**ВЫБРАННЫЙ ОТРЫВОК**:
----------
Х. Андруцос отверг эти рассуждения, заметив: «Все эти детализированные различия и соответствующие вопросы о том, где находятся рай и ад, имеют или наименьшее, или вообще никакого догматического значения»16. Сам он склонялся к выделению для душ усопших следующих мест: рай или лоно Авраамово на небесах для праведников и ад, в котором находятся как тяжко согрешившие, так и еще имеющие надежду на спасение. Однако К. Диовуниотис в ответ пытался доказать правоту своего учения, настаивая, что нельзя смешивать названия областей загробного мира, относящиеся к промежуточному состоянию и к состоянию после всеобщего суда17. Он указывал, что в Библии нет четкого разграничения всех этих наименований, и поэтому православное богословие должно внимательно отделить те из них, которые описывают состояние душ усопших, и те, которые говорят о людях с их телами после всеобщего вос-кресения18. Полемика ничем не закончилась, но к концу жизни К. Диовуниотис, возможно, стал придерживаться более правильных и традиционных взглядов. Во всяком случае, в кратком изложении православного учения он упоминает о том, что после смерти «души добрых идут на небо и злых в ад»19.
К. Диовуниотис пишет о том, что в аду в промежуточном состоянии усопшие уже получают воздаяние за свою земную жизнь. Эти блаженство и мучение еще не имеют полного характера, а являются только предварительными, полнота же воздаяния наступит после всеобщего воскресения. Он уклоняется от однозначного ответа на вопрос о том, существуют ли в промежуточном состоянии степени блаженства и мучения в зависимости от земной жизни человека. После всеобщего воскресения он их признает однозначно, до этого же момента они являются весьма вероятными. Наш автор рассматривает блаженство и мучение в промежуточном состоянии скорее как внутренние духовные переживания, чем как материальное воздействие. При этом грешникам угрызения совести не принесут никакой пользы, поскольку раскаяние в аду православный богослов рассматривает как невозможное. Новозаветные выражения о материальных мучениях он принимает только в переносном смысле слова, как попытку объяснить земным людям психологическое состояние находящихся в аду. Тем не менее, он не исключает и элемент внешнего воздействия на души усопших, происходящий от окружающей их обстановки, иначе бесполезным было бы и разделение ада на две отдельные части, в каждой из которых царит соответствующая атмосфера20.
К. Диовуниотис признает необходимость молитв за усопших с принесением бескровной Жертвы, указывая, что это приносит благочестивым христианам большую пользу. Но в чем конкретно состоит эта польза, он в своем сочинении не определяет, так что этот вопрос остается неразъясненным. Х. Андру-цос в «Догматике» указал, что польза, которую усопшие получают от нашего поминовения, нам не известна, хотя само это поминовение должно обязательно совершаться. По его словам, «у нас эти молитвы должны определяться скорее отрицательно, будучи ограниченными пределами, которыми ограничила их древняя Церковь, исключившая всякое догматическое исследование об образе и сущности пользы»21. На это К. Диовуниотис горячо возразил, призывая развивать догматы, которые в Древней Церкви остались раскрытыми недостаточно, подобно тому, как и сама Древняя Церковь в свое время много потрудилась над углубленной разработкой положений веры, которые в Писании были даны в форме семени22.
----------
**БЛОК ДАННЫХ**:
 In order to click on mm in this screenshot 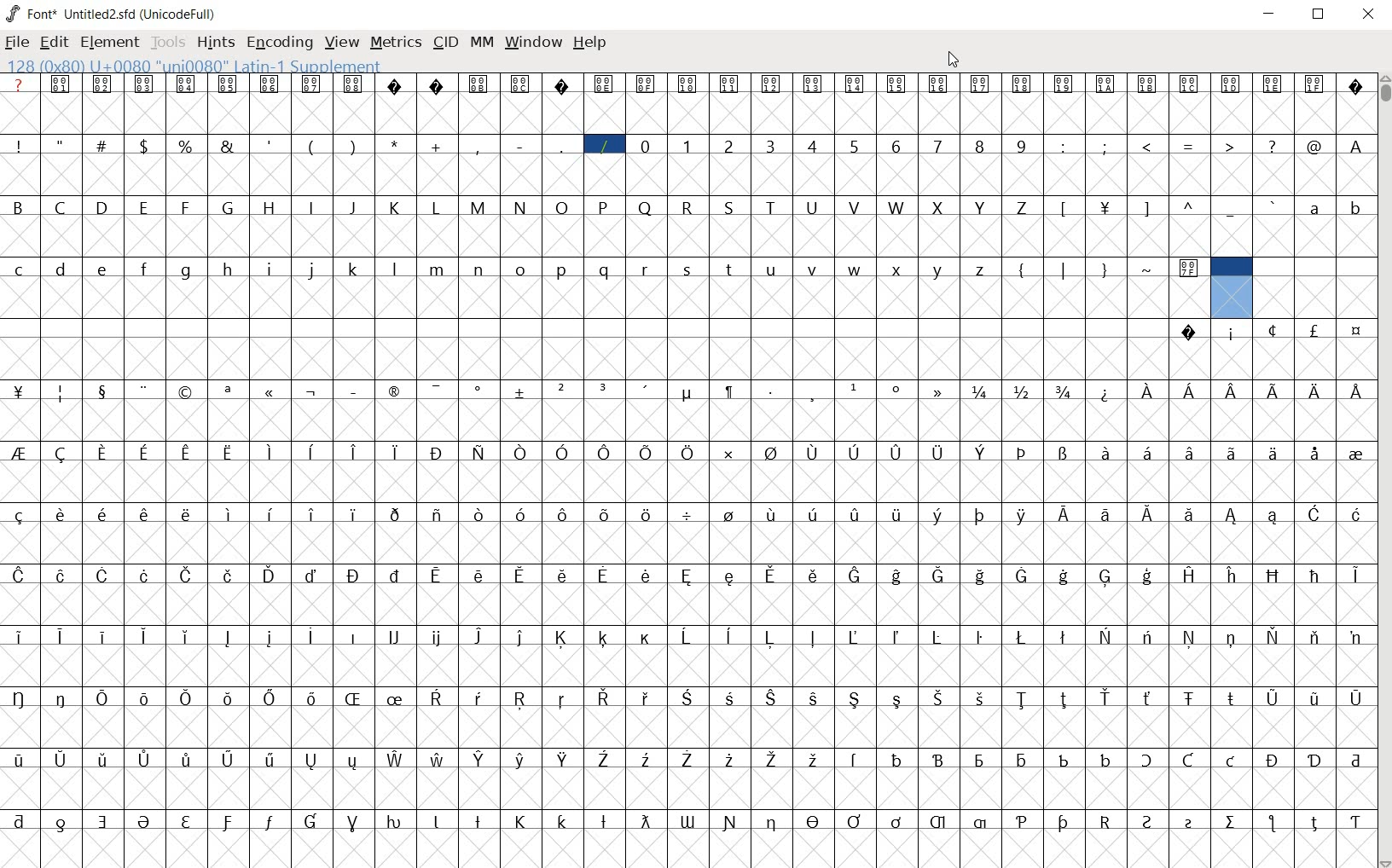, I will do `click(482, 43)`.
----------
**ЧТО СДЕЛАТЬ**:
[1] Как, согласно отрывку о загробной участи душ, К. Диовуниотис понимал новозаветные выражения о материальных мучениях?
[2] Верны ли по отрывку о загробной участи душ такие утверждения: (a) Х. Андруцос считал, что польза от поминовения усопших нам известна; (b) К. Диовуниотис считал раскаяние в аду невозможным; (c) полемика закончилась победой К. Диовуниотиса? На каждое ответьте «да» или «нет» и приведите решающие слова отрывка.
[3] Продолжите отрывок о загробной участи душ, начав сразу после его последнего предложения.

**ОТВЕТЫ К ЗАДАНИЯМ**:
[1] Только в переносном смысле: как попытку объяснить земным людям психологическое состояние находящихся в аду.

[2]
(a) Нет: «польза, которую усопшие получают от нашего поминовения, нам не известна».
(b) Да: «раскаяние в аду православный богослов рассматривает как невозможное».
(c) Нет: «Полемика ничем не закончилась».

[3]
Подобное развитие догматов К. Диовуниотис предпринимает в отношении вопроса об изменении посмертной участи людей. Он выдвигает идею определенного процесса развития душ после смерти до всеобщего суда в сторону все большего их освящения или ожесточения. Он отмечает, что подобная мысль не имеет однозначной опоры на свидетельства Писания и Предания, но все-таки является весьма вероятной и помогает разрешить некоторые недоуменные вопросы. По самой своей природе душа находится в постоянном внутреннем движении, поэтому логично предположить, что и после смерти она будет стремиться ко все большему соединению с Богом или, соответственно, отвращению от Него. Ведь вечное воздаяние, которое последует для людей после всеобщего суда, предполагает совершенную любовь или полное ожесточение по отношению к Богу, и это подразумевает, что к тому времени души находящихся в аду уже пройдут определенный путь и разовьются до подобной крайней степени. При этом такое развитие будет продолжением того направления воли, которое душа приняла на земле, и изменение этого направления на противоположное после смерти является невозможным23. Несмотря на все оговорки нашего автора, Х. Андруцос все-таки не принял мнение о развитии души после смерти, заметив, что «новейшие разнообразные теории о совершенствовании душ после смерти отличаются от восстановления всех Оригена разве только некоторыми вариациями и ограничениями»24.
Опираясь на мысль о возможности развития духовного состояния человека после смерти, К. Диовуниотис касается и посмертной судьбы тех людей, которые не познали Христа в своей земной жизни. В эту категорию могут входить как некрещеные взрослые и младенцы, так и христиане, которые, формально принадлежа к Церкви, в силу внешних обстоятельств или умственного состояния не были способны полноценно усвоить Евангелие. Наш автор старается избежать крайних точек зрения. Нельзя говорить, что все язычники независимо от веры будут судиться по своим делам, потому что тогда спасение даруется и без Христа. Но и нельзя говорить, что все они обязательно погибнут, потому что это предполагает абсолютное предопределение.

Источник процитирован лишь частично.